## QUESTIONS
1. Repeat word for word the part of the commentary on Dr. Oz and Bastille Day that opens with the words containing "If Bastille Day" and closes with "mouths of others.".
2. In the commentary on Dr. Oz and Bastille Day, what event does Bastille Day commemorate?

## EXCERPT
____
Dr. Oz is the current Administrator of the Centers for Medicare & Medicaid Services under the current administration. His recent comments about denying Medicaid to “able-bodied” Americans may not rise to the infamy of Marie Antoinette’s “let them eat cake” moment, but the tone-deafness is cut from the same gilded cloth. In an interview highlighted by Rolling Stone, Oz — who once ran for Senate and still holds sway in conservative media spheres — argued that people “who are able-bodied and not working” shouldn’t receive free Medicaid. The implication is clear: if you’re not part of the labor force, you don’t deserve basic healthcare. This aligns disturbingly well with the broader anti-welfare, anti-poor agenda advanced by Trump’s allies, even as they continue to style themselves as populist champions of “the people.”
But which people, exactly?
Bastille Day, celebrated every July 14th, commemorates the storming of the Bastille prison in 1789 — a flashpoint of the French Revolution and the embodiment of the cry for liberté, égalité, fraternité. The very essence of that uprising was a repudiation of aristocratic detachment and elite indifference. Dr. Oz’s remarks — and more broadly, the current GOP’s push to gut social safety nets — seem to represent the inverse: a doubling-down on class stratification, justified by an ideology of meritocracy that ignores structural inequities.
There is deep discord between this rhetoric and the reality faced by millions of Americans who struggle to access affordable healthcare, housing, and education in one of the wealthiest nations on earth. Instead of confronting the real costs of inequality, the Oz-Trump axis scolds the poor while courting billionaires. In that sense, it’s not just tone-deaf — it’s dangerous.
If Bastille Day reminds us of the power of the people to rise up against unjust hierarchies, then Dr. Oz’s commentary underscores just how necessary that reminder still is. The contemporary right has embraced a form of soft aristocracy: performative patriotism, billionaire worship, and punishing the vulnerable — all while waving the flag of liberty. But true liberty without healthcare is hollow. Equality without access to basic needs is a myth. And fraternity without solidarity is just another club for the wealthy.
In short, we should be wary of politicians who preach rugged individualism while standing atop the scaffolding of inherited wealth and influence. Let them not eat cake — but let them also not strip food and medicine from the mouths of others.
____
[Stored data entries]

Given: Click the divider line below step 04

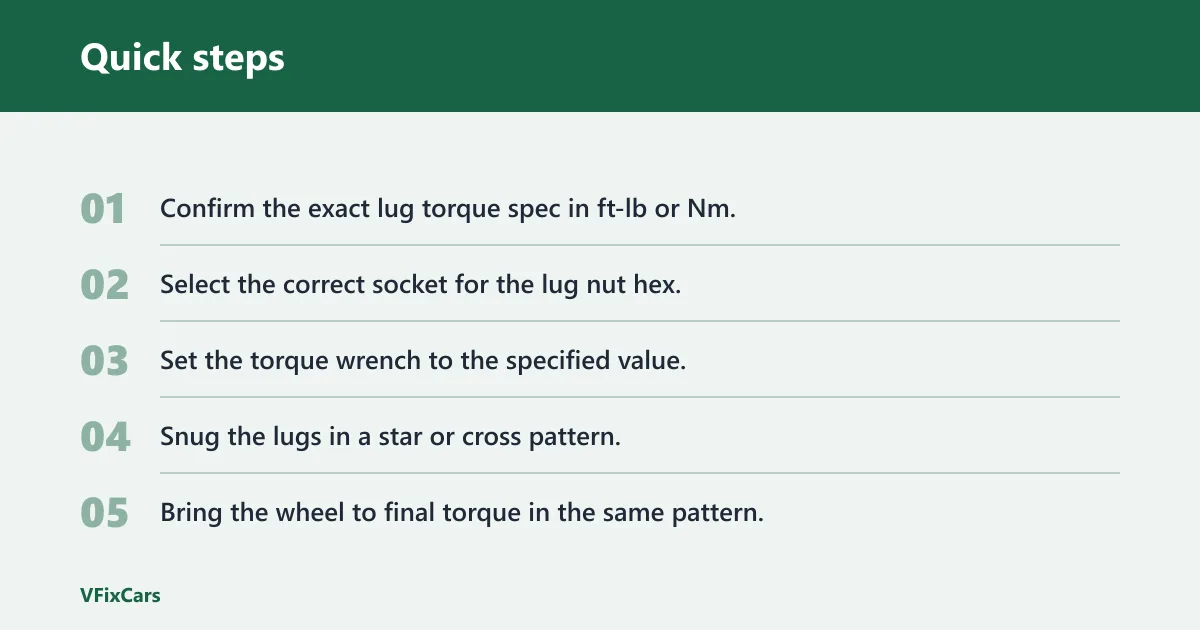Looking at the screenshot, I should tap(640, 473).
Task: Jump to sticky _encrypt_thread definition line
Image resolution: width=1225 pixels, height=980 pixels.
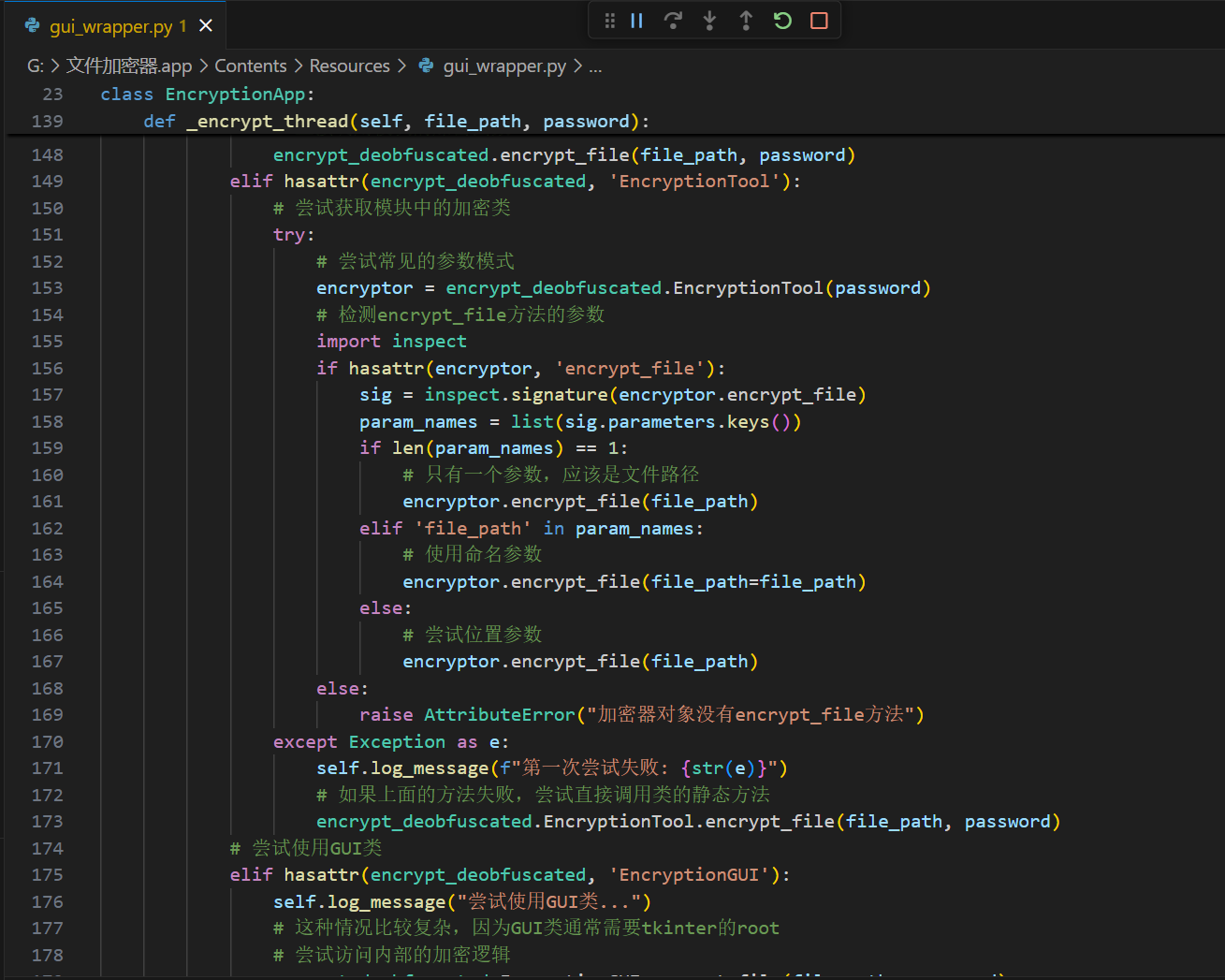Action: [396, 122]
____
## EXPECTED RESPONSES
1.
If Bastille Day reminds us of the power of the people to rise up against unjust hierarchies, then Dr. Oz’s commentary underscores just how necessary that reminder still is. The contemporary right has embraced a form of soft aristocracy: performative patriotism, billionaire worship, and punishing the vulnerable — all while waving the flag of liberty. But true liberty without healthcare is hollow. Equality without access to basic needs is a myth. And fraternity without solidarity is just another club for the wealthy.
In short, we should be wary of politicians who preach rugged individualism while standing atop the scaffolding of inherited wealth and influence. Let them not eat cake — but let them also not strip food and medicine from the mouths of others.

2. The storming of the Bastille prison in 1789.